Ich bin empfänglich für den Charme der Serien, die in eine längst vergangene britische High Society einen vermeintlich ruhigen Gang der Dinge, eine Genauigkeit der menschlichen Beziehungen und Kommunikation projizieren, in viel Grün und sanftes Licht getaucht. Coming of Age junger Frauen unter privilegierten Bedingungen, wie sie die wenigsten von uns hatten; Gewalterfahrung gehört strikt nicht zu den Erzählungen. Eine Welt, in der ich die Sehnsucht danach erleben kann, es möge anders gewesen sein, und Träume darüber, wie es gewesen sein könnte.

Verletzlich sein dürfen.

********************

» **Aufgabe 1**
Schreib aus dem Ausgangstext über die britischen Serien das erste Wort jedes Satzes heraus.
» **Aufgabe 2**
Führ den Text über die britischen High-Society-Serien nach seinem letzten Satz weiter.
Die Auflistung hat mit dem Ausgangstext nichts zu tun.

» **Bereitgestellte Daten**
********************

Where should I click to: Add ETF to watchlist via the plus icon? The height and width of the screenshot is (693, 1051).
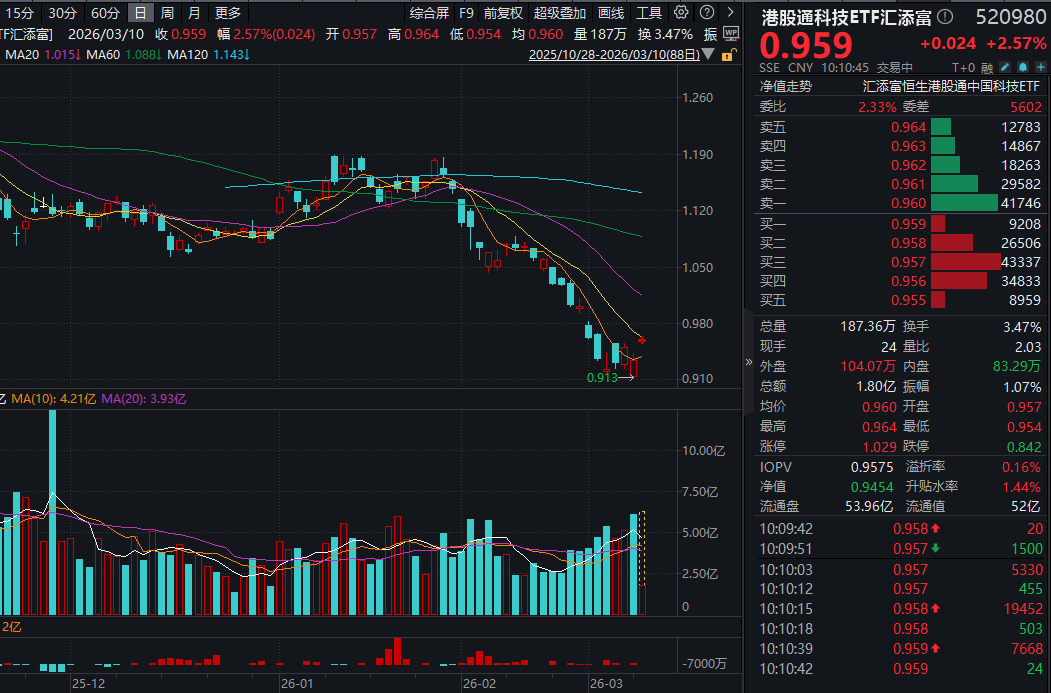pos(1040,67)
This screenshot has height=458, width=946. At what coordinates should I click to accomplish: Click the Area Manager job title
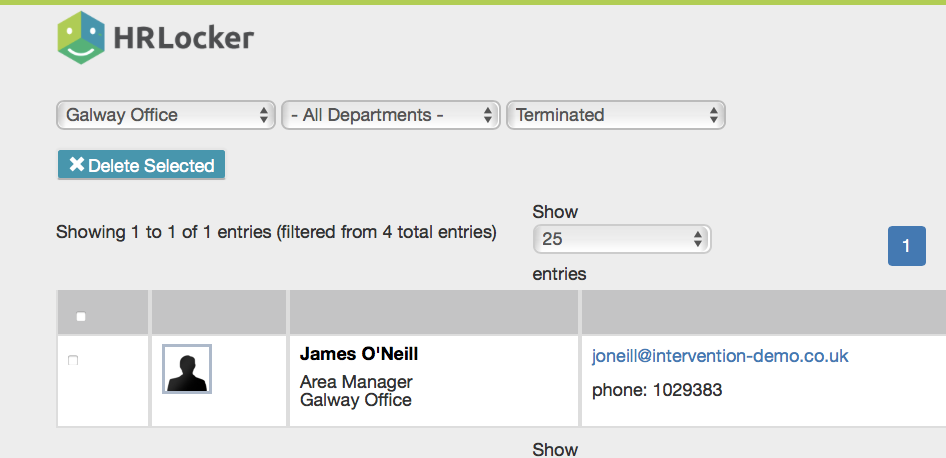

********************

» **Schriftliche Antwort 1**
Ich, Coming, Eine, Verletzlich

» **Schriftliche Antwort 2**
Welch ein Luxus. Mit großen Augen und leisem Neid den Erzählungen von Menschen lauschen, für die Verrat keine Grunderfahrung ist. Das weite Feld von Schmerz, Angst, Wut, die nachvollziehbar, formulierbar und ineinander überführbar und auch wieder aufzulösen sind. Wo die Kommunikation bestehen bleibt und Versöhnung möglich ist. Dieses weite Feld, das bei uns erodiert, karg und kahl ist, zumindest unterm Gras, das mittlerweile wieder darüber gewachsen sein mag. Selbstverständlich haben wir das alles mittlerweile trainiert: Gefühle erkennen, annehmen, einordnen und so kommunizieren, dass es die Beziehung nicht strapaziert, sondern lebendig hält.

In Beziehung bleiben. Auch wenn die Gefühle Schmerz, Zorn, Angst da sein mögen – vertrauen, dass das weder uns selbst noch die Beziehung zum oder zur anderen schädigt. Oder vielmehr: So tun, so handeln und kommunizieren, als würden wir darauf vertrauen.

Das ist natürlich auch Selbstverrat: Wie und warum sollten wir darauf vertrauen? Unsere Erfahrungen sind ja andere. Wir mussten vor Schmerz aus der Haut fahren und unseren Körper verlassen, für Wut wurden wir mit Ausschluss bestraft, Angst und Terror mussten wir irgendwo einsperren, tief, um weiterleben zu können.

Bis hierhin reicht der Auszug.